> **Directions**
Go to the line containing "Given: Click help" and retype it and every later line exactly as written, up to the last line of the entries. Keep pictures out.

> **Screenshot grounding data**
◇ ◇ ◇
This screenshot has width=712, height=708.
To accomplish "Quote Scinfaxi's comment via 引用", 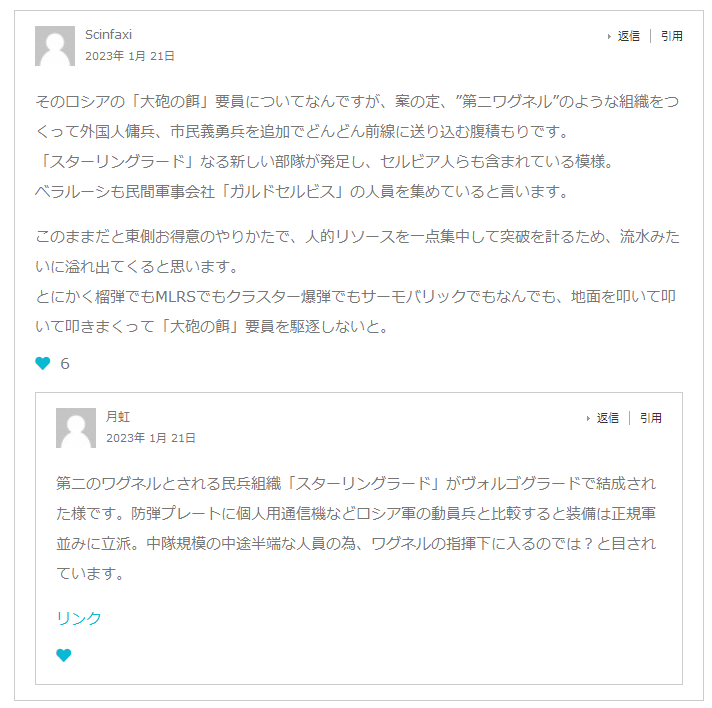I will coord(672,36).
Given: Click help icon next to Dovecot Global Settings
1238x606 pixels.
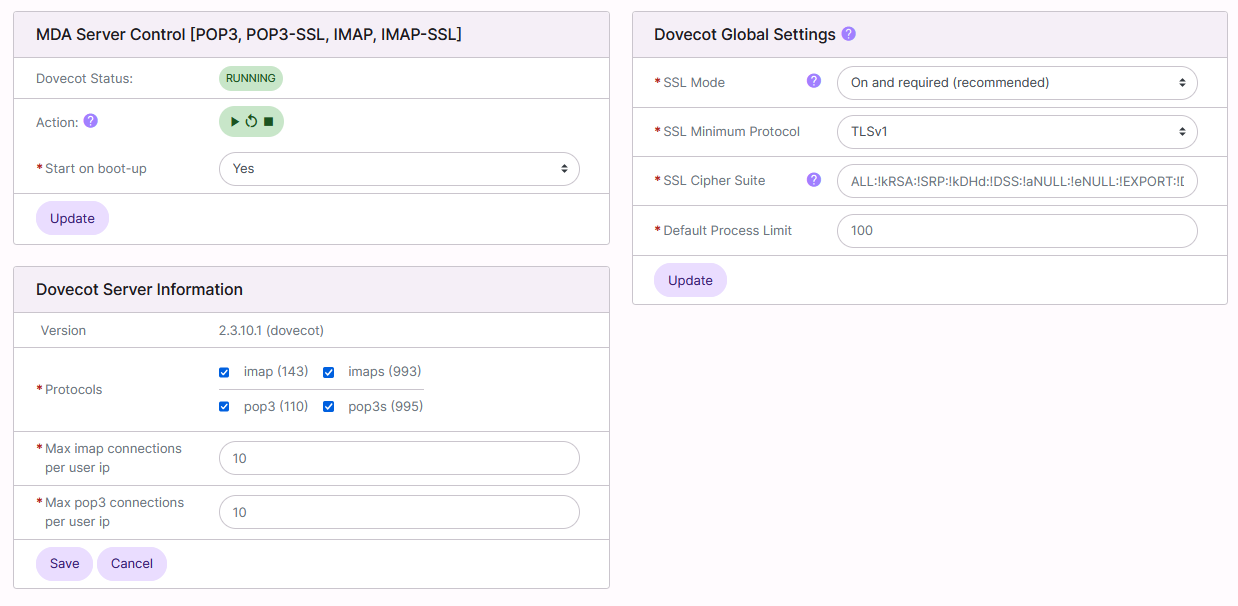Looking at the screenshot, I should (848, 34).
◇ ◇ ◇
> **Written reply**
Given: Click help icon next to Dovecot Global Settings
1238x606 pixels.
Looking at the screenshot, I should (848, 34).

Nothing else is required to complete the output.